Regarding your question about setting an "IN" firewall instance on your
internal eth1 interface I would say yes, if you want security you should
enable Vyatta to perform stateful inspection.
And yes is you only allow HTTP the rest is implicitely denied(normal
behaviour of a firewall).
Also I would say that you should create an "IN" firewall instance on
your external eth0 interface.
Your "Local" firewall instance on your external eth0 interface does not
stop packets entering that interface destined to your internal
network(NAT also does not help here). If we play a little game with nmap
and send some packets with the destination the IP address of a host
behind Vyatta to the eth0 interface(simply telling the host on which we
run nmap that the respective IP address is accesible through Vyatta's
external IP address  by adding a route), and you monitor with Wireshark
that internal host you will see the packets sent by nmap reaching it.
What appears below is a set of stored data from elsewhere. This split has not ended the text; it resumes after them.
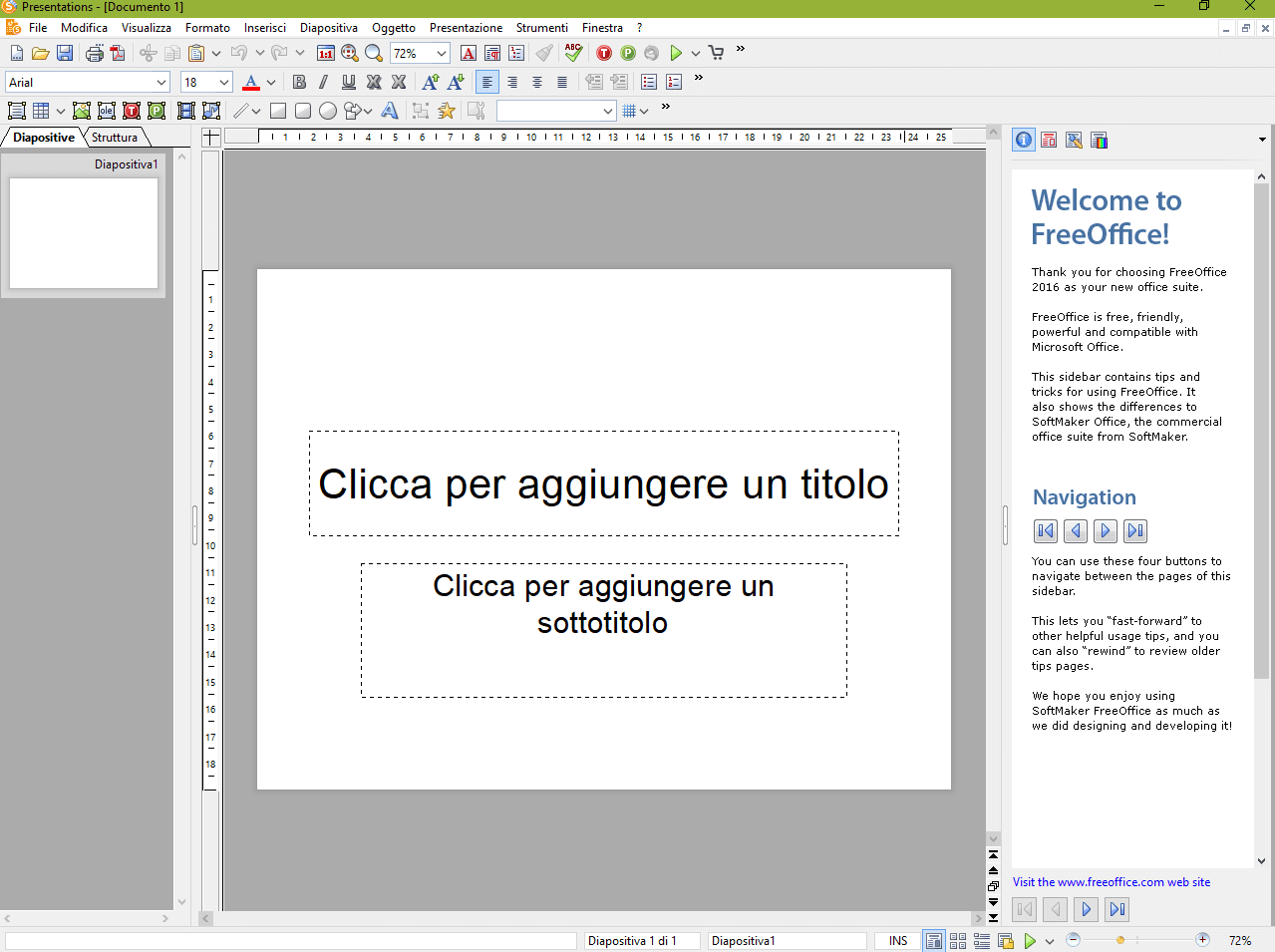Screen dimensions: 1275x952
Task: Insert a table with the table icon
Action: tap(41, 111)
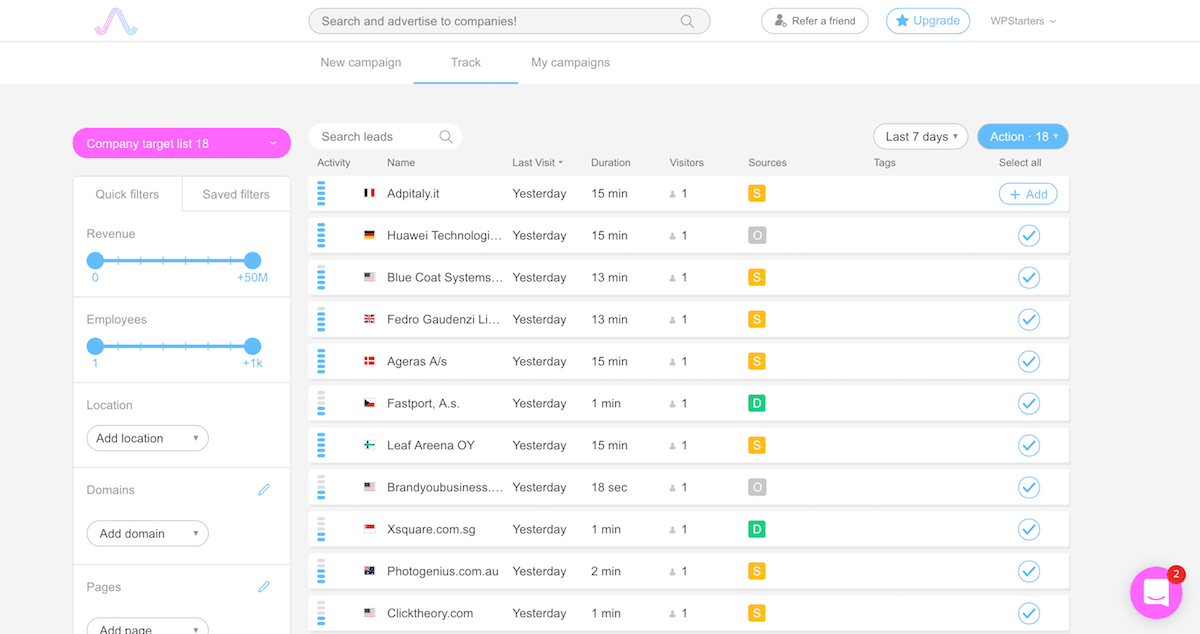The image size is (1200, 634).
Task: Click the Upgrade button
Action: coord(927,21)
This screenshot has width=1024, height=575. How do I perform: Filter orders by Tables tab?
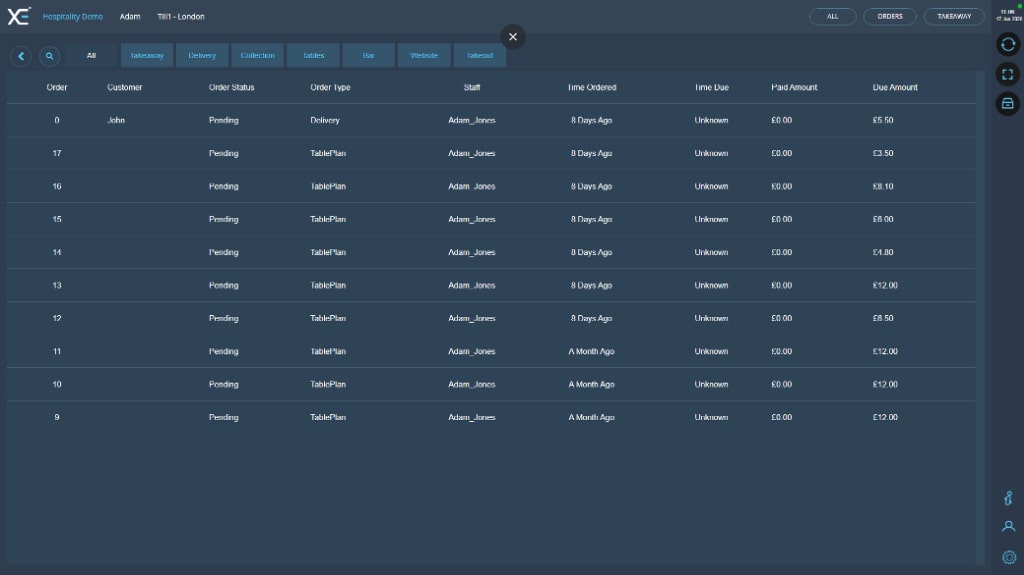[313, 56]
This "IN" firewall instance should allow the returning traffic. For
example you need to allow HTTP traffic:
set firewall name exttoint rule 10 action accept
set firewall name exttoint rule 10 protocol tcp
set firewall name exttoint rule 10 destination network "your internal
network"
set firewall name exttoint rule 10 state established enable
set firewall name exttoint rule 10 state related enable
set firewall name exttoint rule 10 state invalid disable
set firewall name exttoint rule 10 source port-number 80
As said before by adding this rule all other traffic entering this
interface will be implicitely denied. So you need to add rules for
returning DNS traffic...
Try not to confuse the "IN" and "Local" firewall instances.
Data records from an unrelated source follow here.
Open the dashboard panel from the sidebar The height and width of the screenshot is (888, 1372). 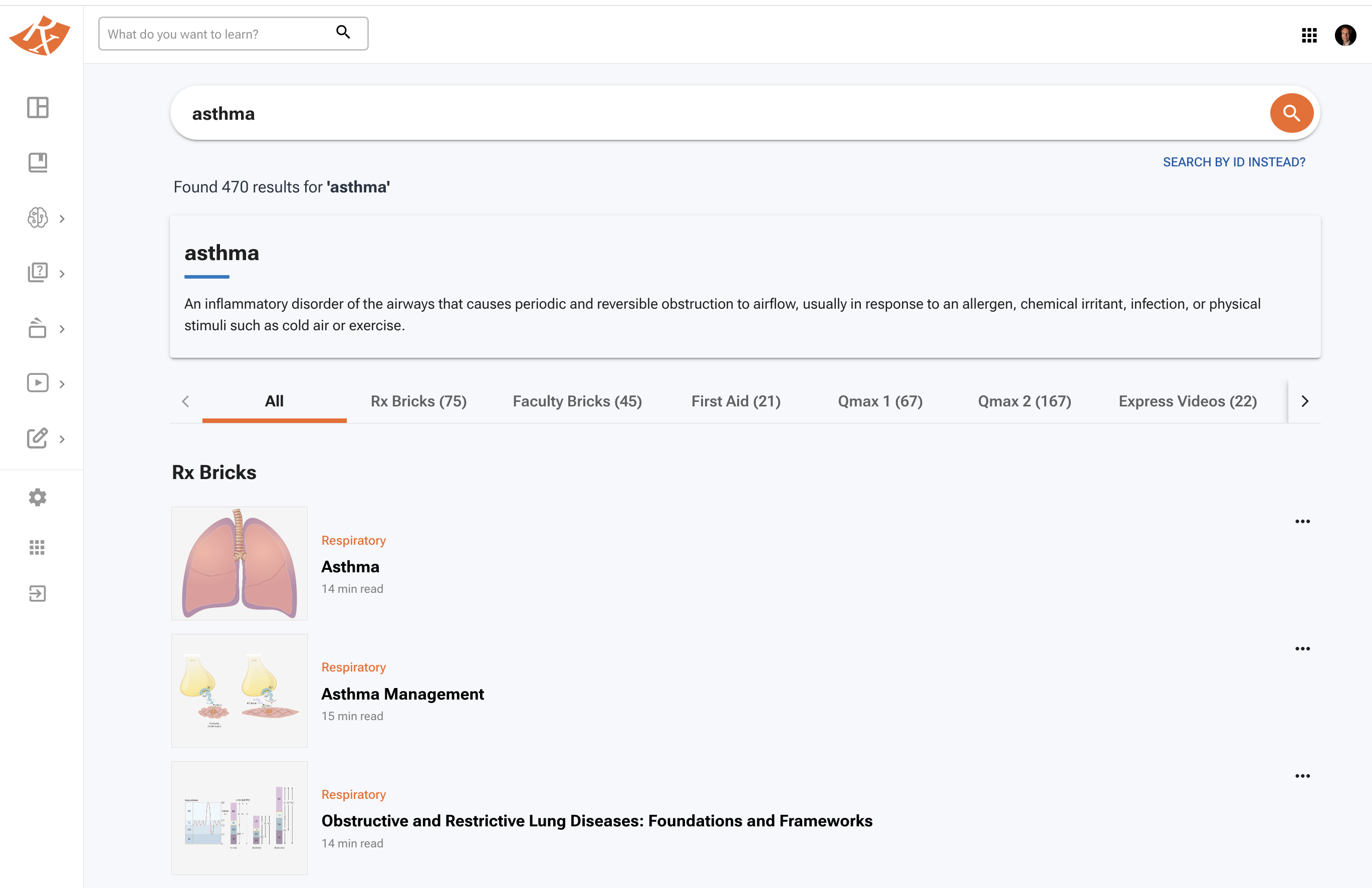point(38,108)
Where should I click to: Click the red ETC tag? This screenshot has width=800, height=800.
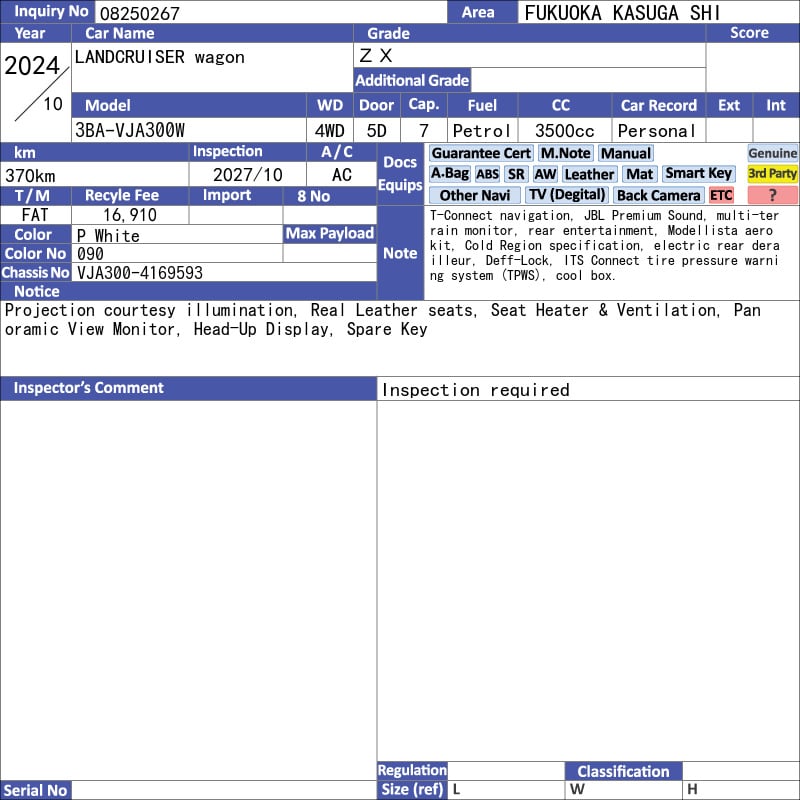tap(721, 195)
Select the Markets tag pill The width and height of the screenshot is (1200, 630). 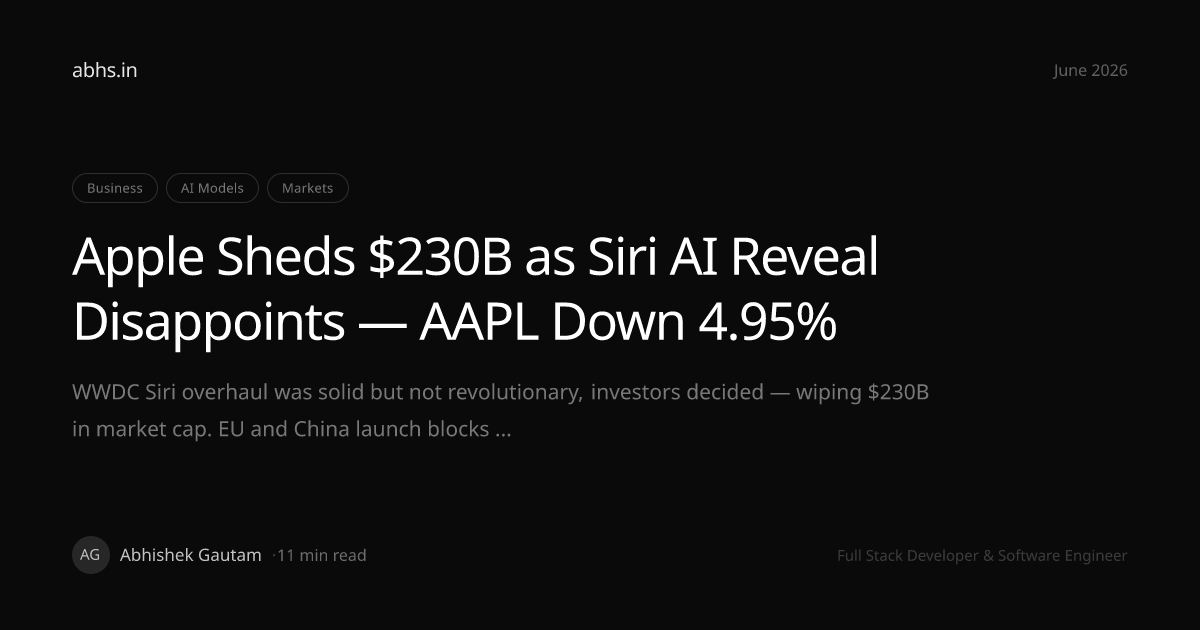[308, 188]
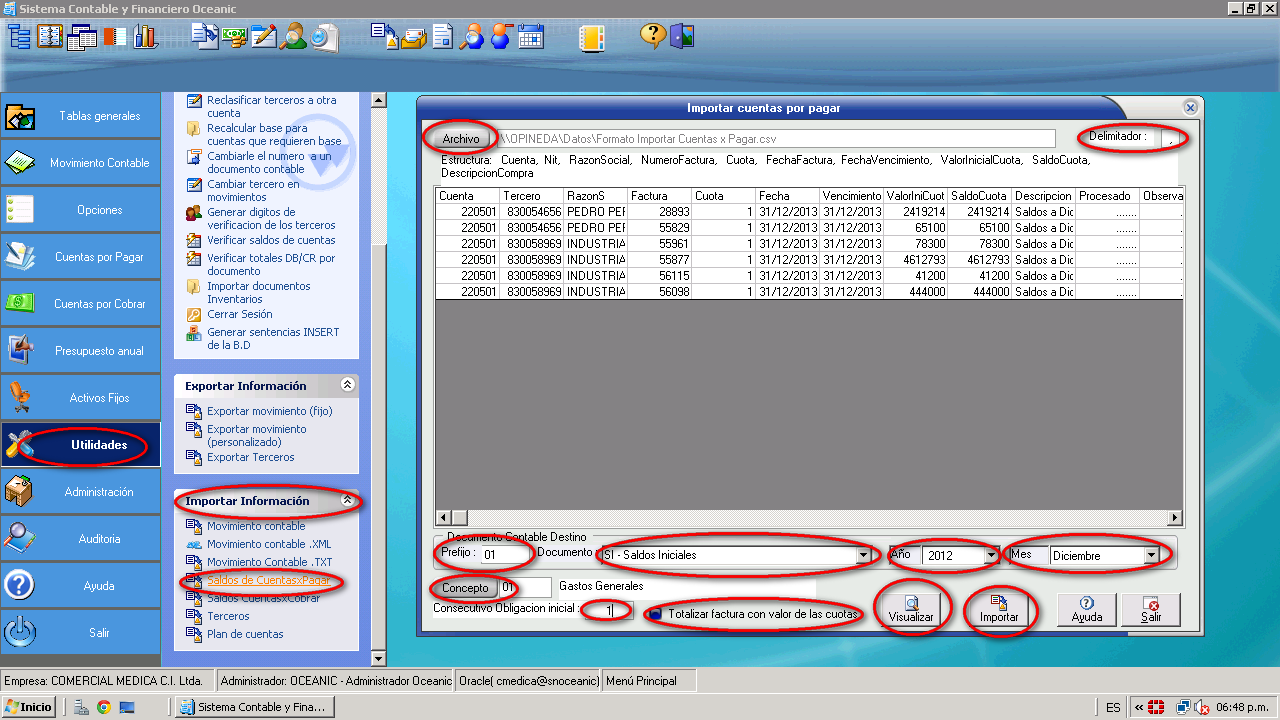Open the Año dropdown showing 2012

coord(991,555)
The "IN" firewall instance addresses traffic entering the interface and
the "Local" firewall instance addresses traffic destined to Vyatta
itself on that interface(altough this traffic is "entering" the
interface, the two instance do not overlap, or at least I did not
noticed that). 
If you want to gain more security you can setup an "OUT" firewall
instance too. For example HTTP traffic is entering interface eth1 and
exits on interface eth0.
About the nightmare I think you want a wizard which would create all
these for you automatically in background, say allowing HTTP from
Internal to External.
Allowing everything from Internal to External is easy but not secure.